** To do **
An exact transcript of the records is what this task asks for.

** Exercise data **
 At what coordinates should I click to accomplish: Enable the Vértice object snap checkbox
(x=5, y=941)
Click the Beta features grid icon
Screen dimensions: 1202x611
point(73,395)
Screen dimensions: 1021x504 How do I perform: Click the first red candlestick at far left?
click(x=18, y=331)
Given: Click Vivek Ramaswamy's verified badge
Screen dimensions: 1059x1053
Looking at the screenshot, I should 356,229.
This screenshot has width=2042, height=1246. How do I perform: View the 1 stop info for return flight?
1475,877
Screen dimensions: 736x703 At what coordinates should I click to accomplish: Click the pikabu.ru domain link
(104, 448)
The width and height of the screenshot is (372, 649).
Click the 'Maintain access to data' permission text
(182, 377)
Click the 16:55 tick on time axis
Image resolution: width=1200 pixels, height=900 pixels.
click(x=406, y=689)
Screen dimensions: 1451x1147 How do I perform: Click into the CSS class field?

** Your response **
 At what coordinates should I click to accomplish: Enable the Vértice object snap checkbox
(x=5, y=941)
Click the Beta features grid icon
Screen dimensions: 1202x611
point(73,395)
Screen dimensions: 1021x504 How do I perform: Click the first red candlestick at far left?
click(x=18, y=331)
Given: Click Vivek Ramaswamy's verified badge
Screen dimensions: 1059x1053
Looking at the screenshot, I should 356,229.
This screenshot has width=2042, height=1246. How do I perform: View the 1 stop info for return flight?
1475,877
Screen dimensions: 736x703 At what coordinates should I click to accomplish: Click the pikabu.ru domain link
(104, 448)
The width and height of the screenshot is (372, 649).
Click the 'Maintain access to data' permission text
(182, 377)
Click the 16:55 tick on time axis
Image resolution: width=1200 pixels, height=900 pixels.
click(x=406, y=689)
Screen dimensions: 1451x1147 How do I perform: Click into the CSS class field?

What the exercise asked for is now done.